Ainda hoje, nas aldeias da Serra de Nogueira se mantém este costume de comprar as uvas lá em baixo, em zonas da Terra Quente, e trazê-las para cima para fazer o vinho.

Ora, conta uma lenda antiga que, certa vez, levado um pipo com as primícias desse ano para Braga, ao Arcebispo, então senhor destas terras do leste do seu território, este terá perguntado:
- De onde são as uvas que tão bom vinho dão?
- De Arcas e Nozelos, de Vilarinho de Agrochão!

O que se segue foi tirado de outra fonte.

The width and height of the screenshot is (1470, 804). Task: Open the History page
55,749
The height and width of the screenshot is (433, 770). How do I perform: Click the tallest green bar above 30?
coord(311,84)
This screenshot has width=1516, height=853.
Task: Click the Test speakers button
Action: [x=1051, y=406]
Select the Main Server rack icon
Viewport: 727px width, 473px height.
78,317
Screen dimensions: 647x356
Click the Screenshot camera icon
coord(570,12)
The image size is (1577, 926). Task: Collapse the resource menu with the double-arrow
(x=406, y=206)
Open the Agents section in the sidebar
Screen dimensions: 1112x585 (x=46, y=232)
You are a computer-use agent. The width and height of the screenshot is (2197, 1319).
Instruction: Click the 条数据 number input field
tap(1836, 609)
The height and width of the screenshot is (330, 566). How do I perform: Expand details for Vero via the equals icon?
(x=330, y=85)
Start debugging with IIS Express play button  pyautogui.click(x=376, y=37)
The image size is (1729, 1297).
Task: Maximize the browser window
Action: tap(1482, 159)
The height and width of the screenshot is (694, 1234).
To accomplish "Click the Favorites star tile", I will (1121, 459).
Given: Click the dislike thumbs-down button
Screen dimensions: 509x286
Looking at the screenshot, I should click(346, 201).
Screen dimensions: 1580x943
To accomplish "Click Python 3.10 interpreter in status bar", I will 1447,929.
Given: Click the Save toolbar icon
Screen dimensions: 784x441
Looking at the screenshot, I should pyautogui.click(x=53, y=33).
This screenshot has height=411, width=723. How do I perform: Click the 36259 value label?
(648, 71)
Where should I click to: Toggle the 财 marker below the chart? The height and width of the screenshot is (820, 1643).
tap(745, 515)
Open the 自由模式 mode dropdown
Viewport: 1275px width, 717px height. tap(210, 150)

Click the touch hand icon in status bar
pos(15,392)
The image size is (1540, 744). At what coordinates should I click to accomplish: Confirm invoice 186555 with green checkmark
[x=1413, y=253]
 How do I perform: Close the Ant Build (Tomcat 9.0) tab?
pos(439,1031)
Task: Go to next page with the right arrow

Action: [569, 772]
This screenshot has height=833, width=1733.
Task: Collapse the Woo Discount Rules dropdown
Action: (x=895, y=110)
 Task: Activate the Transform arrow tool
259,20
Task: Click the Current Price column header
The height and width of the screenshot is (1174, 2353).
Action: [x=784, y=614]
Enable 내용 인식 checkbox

Esta história é curiosa não só por enaltecer as qualidades das uvas de que falamos mas porque delimita uma área geográfica que corresponde ao que foi o extinto e velhíssimo concelho de Nozelos e que hoje está repartido pelas três freguesias de Arcas, Vilarinho do Monte e Vilarinho de Agrochão. Os terrenos destas três evoluem em encostas abruptas sobre o rio de Macedo e a ribeira de Ferreira, sendo que ambos confluem no vale de Nozelos e que constituem um microclima onde amadurecem as uvas que tão bom vinho dão.

São antiquíssimas as referências ao néctar deste lugar. Já o foral de Agrochão, dado por D.Dinis em 5 de Julho de 1288, manda cobrar como imposto a quarta parte do vinho, medido pela medida de Nozelos. Mais tarde, D.João II, doa a João Teixeira de Macedo, alcaide mor de Montalegre, a 30 de Maio de 1484, as rendas de pão, vinho e aves da terra de Macedo e Nozelos com as aldeias de Arcas, Vilarinho do Monte e Vilarinho de Agrochão.

Ora, no centro da área deste antigo concelho de Nozelos há um planalto breve que tem a extensão necessária para nele se esticar uma aldeia ao sol, a meio da qual se ergue, orgulhoso, o Solar das Arcas, dos Pessanhas. Orgulhoso de quê? Se mais não tivesse de quê, bastar-lhe-ia o vinho, o tal bom vinho que as uvas dão!

O microclima das Arcas fica entre duas regiões vinícolas célebres: o Douro e Vinhais. Se da primeira é supérfluo qualquer comentário, da segunda há que dizer algo. O nome já diz ser terra de vinhedos, vinhal, vinhais. Tradicionalmente, desde o Império Romano segundo alguns autores, foi essa a sua riqueza e, durante séculos, forneceu a zona interior e meridional da Galiza de vinho acabado e mandava aguardente para o Douro e para o Porto. Um geógrafo espanhol, Mendez da Silva, escrevia no tempo da União Ibérica: “es un valle de muchas viñas, donde se origina el nombre”. Um outro doutor coevo, Francisco de Monçon, que, sendo madrileno, viveu na corte de Portugal durante o século XVI, dizia que os portugueses se podiam gabar de ter vinhos que competiam com Alemães e Flamengos e cuja qualidade os suplantava mesmo, nomeadamente os de “Vinhais e outros”.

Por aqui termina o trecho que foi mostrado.